Cindy left pharmacy school and moved to West Palm Beach, Florida. At the age of 23, she took a job in the pharmacy at Delray Community Hospital and settled into what she hoped would be a long career in health care.
But less than a year later, she was laid off from the hospital. While out of work, she looked at various employment opportunities before taking a job tending the grounds at the Wellington Golf Club.
This was not her first attempt at this type of work. The first time Cindy went to work as a groundskeeper, she was an incoming college freshman charged with tending the greens and fairways of the Town of Fallsburg’s Tarry Brae and Lochmor Golf Courses.
In the years after attending pharmacy school and being laid off from Delray Community Hospital, Cindy went to several different colleges. She majored in grounds keeping, because as she says today, more than two decades later, she still enjoys watching the grass grow.
“I just like being outside and being with nature and not being restricted,” she said in a recent interview. “It’s kind of nurturing to get things to grow.”
Unger is presently the grounds superintendent for Palm Beach Gardens, where she has helped oversee the city’s landscaping and irrigation and the care of its parks and public grounds.

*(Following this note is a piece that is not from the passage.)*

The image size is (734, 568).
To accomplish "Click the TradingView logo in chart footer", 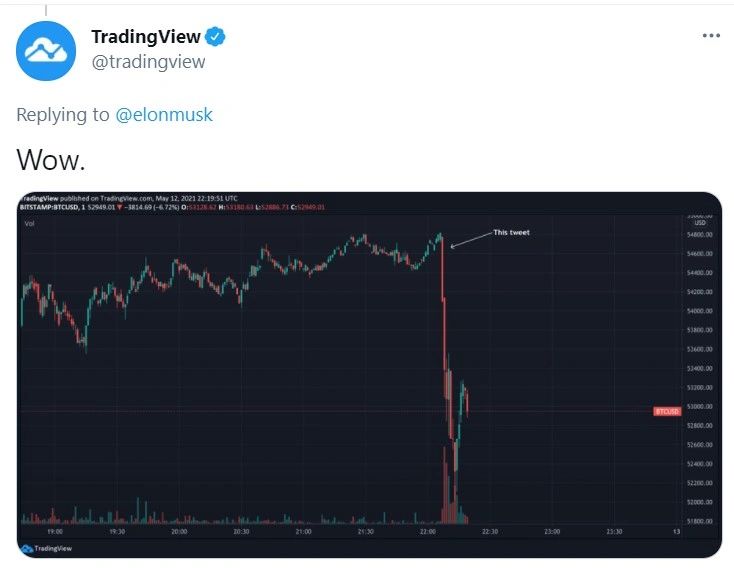I will pos(47,548).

“The city’s got a lot of construction going on,” said Unger, a Palm Beach Gardens resident. “I’ve been involved in a lot of tree location since I’ve been here, which has been brand new to me. But that’s kind of exciting, to take a 100-year-old oak tree and move it to another location and have it live. My job is not really field-specific. It’s more green-specific.”
Prior to her work with Palm Beach Gardens, Unger spent more than a decade caring for golf courses and baseball fields throughout the state of Florida.

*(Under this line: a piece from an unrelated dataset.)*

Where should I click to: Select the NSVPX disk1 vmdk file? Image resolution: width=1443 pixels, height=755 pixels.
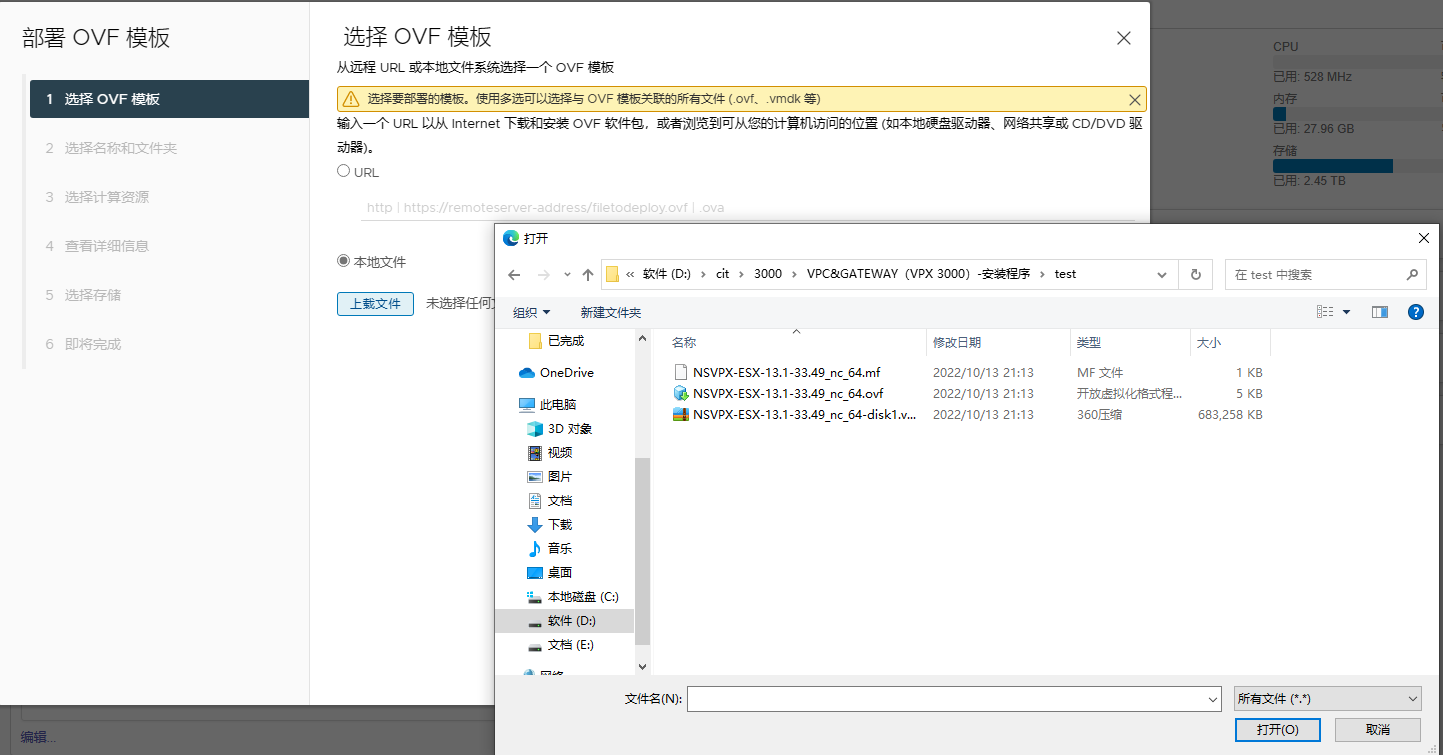803,414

From the Wellington Golf Club she took a job caring for the grounds at the West Palm Beach Country Club. Later, she served as a groundskeeper at the old Municipal Stadium in West Palm Beach before moving on to the role of turf supervisor at Disney’s Wide World of Sports Complex.
She left that job after three years to move back to Palm Beach County, where she took over as head groundskeeper at Roger Dean Stadium in Jupiter, which served as the spring training facilities for the St. Louis Cardinals and later the Montreal Expos. Here she was introduced to the rigors of baseball field maintenance.
“Up until the Roger Dean job, my work was all real turf-specific, but at Roger Dean I got a lot more involved with the clay surface, which is a big part of baseball,” Cindy said.
Unger enjoyed her experiences with baseball. But after three years, she grew tired of working the long 14-hour days and even longer weekends.
“I was at a point at Roger Dean where I needed some balance,” she said. “You really have to be a workaholic when you’re involved, especially with the spring training facilities.”
With Palm Beach Gardens, her schedule is a little more relaxed and far more flexible.
Unger was recommended for the position at the Olympics by former Municipal Stadium manager and current Major League Baseball field consultant Murray Cook.
“I’m excited about being able to go to Athens; but I think more than anything, I’m excited to be a part of the Olympics,” Unger commented. “I also feel kind of honored that I’ll be over there and just be part of an event of that magnitude.”